Short exercise — Filter the listing below down to only the lines that contain the word "Create", and copy each of those lines in full.

Supplied records —
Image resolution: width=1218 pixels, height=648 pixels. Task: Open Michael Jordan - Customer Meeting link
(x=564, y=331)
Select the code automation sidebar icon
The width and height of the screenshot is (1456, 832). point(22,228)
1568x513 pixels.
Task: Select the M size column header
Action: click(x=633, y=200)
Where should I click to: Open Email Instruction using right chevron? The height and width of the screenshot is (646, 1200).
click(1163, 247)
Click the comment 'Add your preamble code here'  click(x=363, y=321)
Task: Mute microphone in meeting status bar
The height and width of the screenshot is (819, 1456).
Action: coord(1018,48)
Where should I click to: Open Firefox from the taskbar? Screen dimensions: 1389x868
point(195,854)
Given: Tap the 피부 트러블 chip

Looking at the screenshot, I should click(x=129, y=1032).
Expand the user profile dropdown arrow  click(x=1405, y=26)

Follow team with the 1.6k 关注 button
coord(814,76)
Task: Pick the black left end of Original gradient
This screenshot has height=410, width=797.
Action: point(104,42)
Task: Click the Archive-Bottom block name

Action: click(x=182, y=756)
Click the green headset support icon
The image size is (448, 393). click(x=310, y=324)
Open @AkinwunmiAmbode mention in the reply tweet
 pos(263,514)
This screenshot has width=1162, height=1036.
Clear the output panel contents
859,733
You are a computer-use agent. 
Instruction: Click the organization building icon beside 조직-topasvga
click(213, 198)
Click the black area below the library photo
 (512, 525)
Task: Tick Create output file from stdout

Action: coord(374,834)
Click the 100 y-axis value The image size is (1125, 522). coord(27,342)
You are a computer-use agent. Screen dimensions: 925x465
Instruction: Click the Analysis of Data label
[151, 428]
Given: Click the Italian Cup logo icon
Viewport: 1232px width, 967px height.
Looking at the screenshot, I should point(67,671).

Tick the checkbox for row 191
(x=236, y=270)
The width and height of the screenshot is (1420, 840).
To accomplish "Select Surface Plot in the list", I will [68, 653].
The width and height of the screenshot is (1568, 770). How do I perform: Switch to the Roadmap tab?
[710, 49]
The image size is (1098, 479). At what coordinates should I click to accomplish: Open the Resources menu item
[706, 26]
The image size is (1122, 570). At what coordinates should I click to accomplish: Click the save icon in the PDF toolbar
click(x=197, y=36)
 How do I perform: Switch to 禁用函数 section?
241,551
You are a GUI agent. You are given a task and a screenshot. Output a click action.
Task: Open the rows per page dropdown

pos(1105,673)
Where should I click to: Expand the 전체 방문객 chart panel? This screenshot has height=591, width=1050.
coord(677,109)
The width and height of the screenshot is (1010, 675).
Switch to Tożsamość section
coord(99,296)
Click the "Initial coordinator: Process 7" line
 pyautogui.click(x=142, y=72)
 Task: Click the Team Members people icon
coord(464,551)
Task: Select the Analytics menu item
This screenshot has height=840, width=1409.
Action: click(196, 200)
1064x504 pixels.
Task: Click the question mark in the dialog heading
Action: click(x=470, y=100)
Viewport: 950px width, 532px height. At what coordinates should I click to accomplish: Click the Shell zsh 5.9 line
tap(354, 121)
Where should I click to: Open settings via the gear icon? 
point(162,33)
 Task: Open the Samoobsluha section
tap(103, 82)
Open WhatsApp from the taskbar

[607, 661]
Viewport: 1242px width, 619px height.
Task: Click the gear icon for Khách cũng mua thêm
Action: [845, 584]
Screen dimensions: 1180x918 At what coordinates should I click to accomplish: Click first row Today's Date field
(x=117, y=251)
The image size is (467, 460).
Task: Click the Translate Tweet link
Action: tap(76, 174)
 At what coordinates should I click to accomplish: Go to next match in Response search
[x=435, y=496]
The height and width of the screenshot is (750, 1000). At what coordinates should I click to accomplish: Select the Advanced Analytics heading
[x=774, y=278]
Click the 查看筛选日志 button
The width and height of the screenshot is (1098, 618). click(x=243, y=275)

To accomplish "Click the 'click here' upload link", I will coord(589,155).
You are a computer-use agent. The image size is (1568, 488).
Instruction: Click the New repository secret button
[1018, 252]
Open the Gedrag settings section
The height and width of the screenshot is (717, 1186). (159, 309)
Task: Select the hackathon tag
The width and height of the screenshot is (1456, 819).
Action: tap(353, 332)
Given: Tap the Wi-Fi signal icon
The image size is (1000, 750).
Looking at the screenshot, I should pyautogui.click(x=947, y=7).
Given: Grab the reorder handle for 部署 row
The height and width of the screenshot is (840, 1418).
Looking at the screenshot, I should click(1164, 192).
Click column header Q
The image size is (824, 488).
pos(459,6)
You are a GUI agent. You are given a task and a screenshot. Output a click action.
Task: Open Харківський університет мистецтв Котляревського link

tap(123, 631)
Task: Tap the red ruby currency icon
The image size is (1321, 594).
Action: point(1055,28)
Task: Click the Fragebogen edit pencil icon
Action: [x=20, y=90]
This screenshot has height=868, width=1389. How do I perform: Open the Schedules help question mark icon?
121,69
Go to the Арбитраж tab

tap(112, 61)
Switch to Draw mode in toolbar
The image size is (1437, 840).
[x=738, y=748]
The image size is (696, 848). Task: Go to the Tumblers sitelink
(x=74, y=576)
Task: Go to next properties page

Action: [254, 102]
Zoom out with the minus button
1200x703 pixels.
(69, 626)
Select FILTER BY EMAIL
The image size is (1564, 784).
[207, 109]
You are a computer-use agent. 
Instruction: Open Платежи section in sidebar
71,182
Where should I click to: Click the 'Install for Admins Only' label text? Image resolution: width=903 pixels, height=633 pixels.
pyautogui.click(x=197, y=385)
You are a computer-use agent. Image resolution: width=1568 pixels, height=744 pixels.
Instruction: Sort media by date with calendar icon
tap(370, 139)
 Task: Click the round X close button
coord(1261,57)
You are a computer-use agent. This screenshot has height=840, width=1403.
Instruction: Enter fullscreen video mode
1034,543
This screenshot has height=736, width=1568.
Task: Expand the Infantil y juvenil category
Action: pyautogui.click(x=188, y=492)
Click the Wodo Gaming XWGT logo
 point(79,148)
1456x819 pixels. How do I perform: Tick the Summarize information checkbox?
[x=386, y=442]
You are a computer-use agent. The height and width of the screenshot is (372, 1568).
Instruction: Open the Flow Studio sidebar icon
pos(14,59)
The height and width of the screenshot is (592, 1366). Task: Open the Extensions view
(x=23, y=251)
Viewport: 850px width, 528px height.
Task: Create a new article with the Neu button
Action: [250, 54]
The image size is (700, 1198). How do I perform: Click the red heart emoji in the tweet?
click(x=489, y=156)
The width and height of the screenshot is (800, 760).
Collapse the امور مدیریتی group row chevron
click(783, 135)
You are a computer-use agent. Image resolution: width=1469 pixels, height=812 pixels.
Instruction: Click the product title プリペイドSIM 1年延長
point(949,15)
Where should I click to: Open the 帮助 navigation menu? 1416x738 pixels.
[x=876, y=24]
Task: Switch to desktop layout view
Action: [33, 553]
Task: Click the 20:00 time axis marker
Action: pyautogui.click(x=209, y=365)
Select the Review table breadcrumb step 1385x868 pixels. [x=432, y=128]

Complete answer —
Task: Tick Create output file from stdout
Task: Create a new article with the Neu button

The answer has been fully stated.